[공부정리] MogoDB Aggregation을 이용한 Batch Job 성능 향상

jeyong·2024년 7월 17일

Spring

공부 / 생각 정리

목록 보기

103/122

이번 게시글에서는 웹 개발자 성향 테스트 프로젝트에서 사용자들의 검사 결과를 통계 정보로 변환해주는 Batch Job에서 MongoDB Aggregation을 이용하여 성능을 향상시킨 내용을 기술하려고 한다.

1. 기존 Job

기존의 Job은 친숙한 구조인 reader, processor, writer로 구성되어 있었다.

Reader

@Configuration
public class ReaderConfig {

    public static final String TEST_RESULT_READER = "testResultReader";

    @Bean(name = TEST_RESULT_READER)
    public MongoPagingItemReader<TestResult> testResultReader(MongoTemplate mongoTemplate) {
        MongoPagingItemReader<TestResult> reader = new MongoPagingItemReader<>();

        reader.setTemplate(mongoTemplate);
        reader.setPageSize(10);
        reader.setQuery(new Query());
        reader.setSort(Collections.singletonMap("createdAt", Sort.Direction.ASC));
        reader.setTargetType(TestResult.class);
        return reader;
    }
}

MongoDB에서 검사 결과를 페이징하여 읽어오는 reader 설정

Processor

@Configuration
@RequiredArgsConstructor
public class ProcessorConfig {

    public static final String STATISTIC_PROCESSOR = "statisticProcessor";

    @Bean(name = STATISTIC_PROCESSOR)

* [제공 자료]
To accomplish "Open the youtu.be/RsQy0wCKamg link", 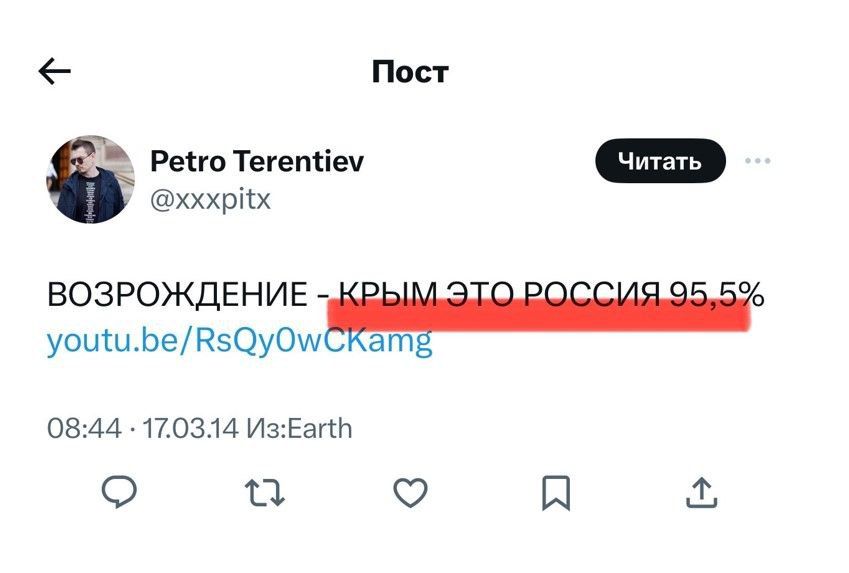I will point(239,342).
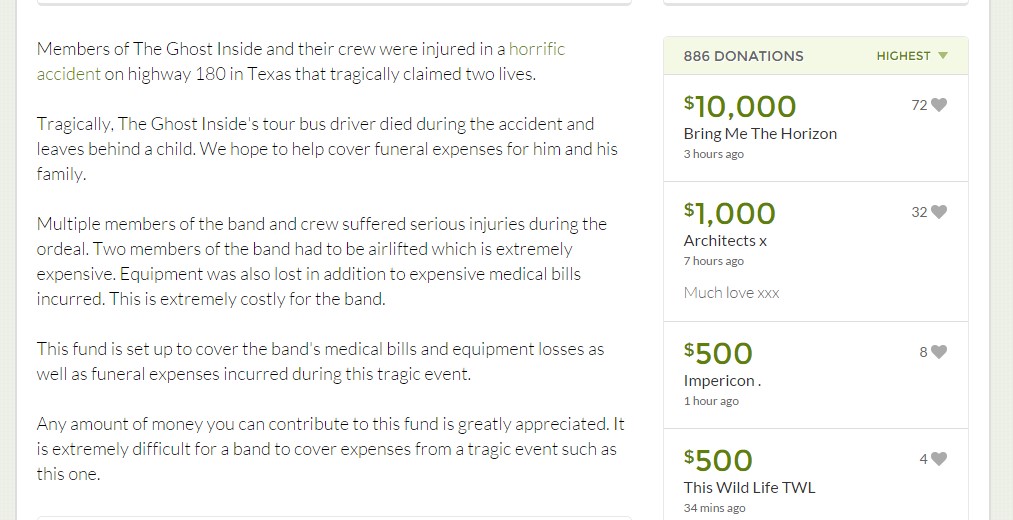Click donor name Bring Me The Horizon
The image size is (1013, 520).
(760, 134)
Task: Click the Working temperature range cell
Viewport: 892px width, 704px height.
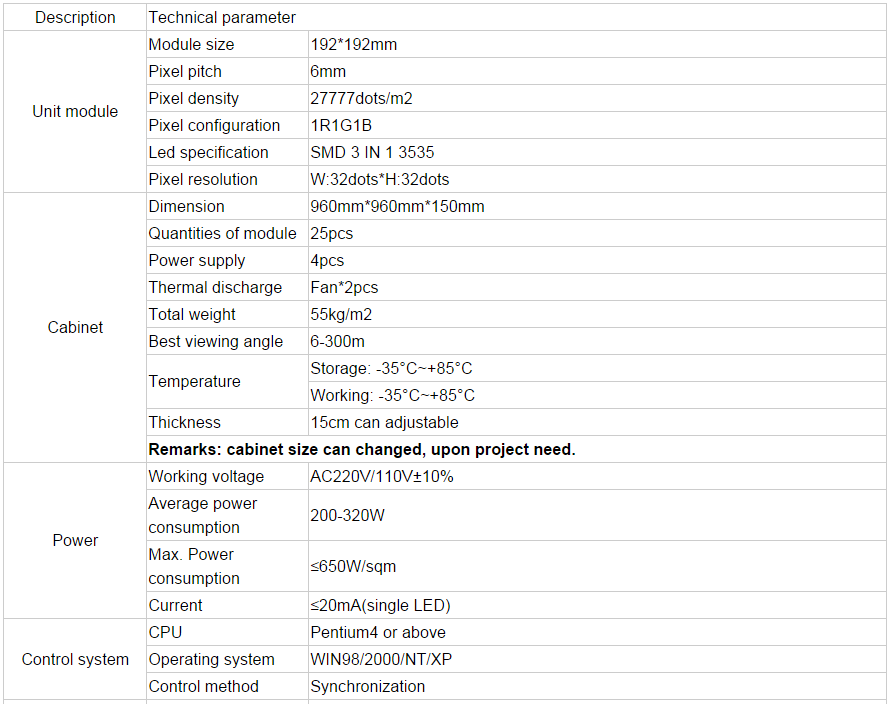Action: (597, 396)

* [수행할 작업]
a - 발췌 본문에서 "이번 게시글에서는 웹"부터 "writer로 구성되어 있었다."까지 한 글자도 바꾸지 말고 옮겨 적으세요.
b - 세 진술이 발췌 본문과 일치하는지 각각 예 또는 아니요로 답하고, 판단의 근거가 되는 본문 구절을 그대로 인용하세요. (i) 기존 Job은 reader, processor, writer로 구성되어 있었다. (ii) reader의 페이지 크기는 100으로 설정되어 있다. (iii) reader는 createdAt 기준 내림차순으로 정렬한다.
항목들은 참고하지 않아도 됩니다.

* [작업별 답변]
a -
이번 게시글에서는 웹 개발자 성향 테스트 프로젝트에서 사용자들의 검사 결과를 통계 정보로 변환해주는 Batch Job에서 MongoDB Aggregation을 이용하여 성능을 향상시킨 내용을 기술하려고 한다.

1. 기존 Job

기존의 Job은 친숙한 구조인 reader, processor, writer로 구성되어 있었다.

b -
(i) 예: "기존의 Job은 친숙한 구조인 reader, processor, writer로 구성되어 있었다."
(ii) 아니요: "reader.setPageSize(10);"
(iii) 아니요: "reader.setSort(Collections.singletonMap("createdAt", Sort.Direction.ASC));"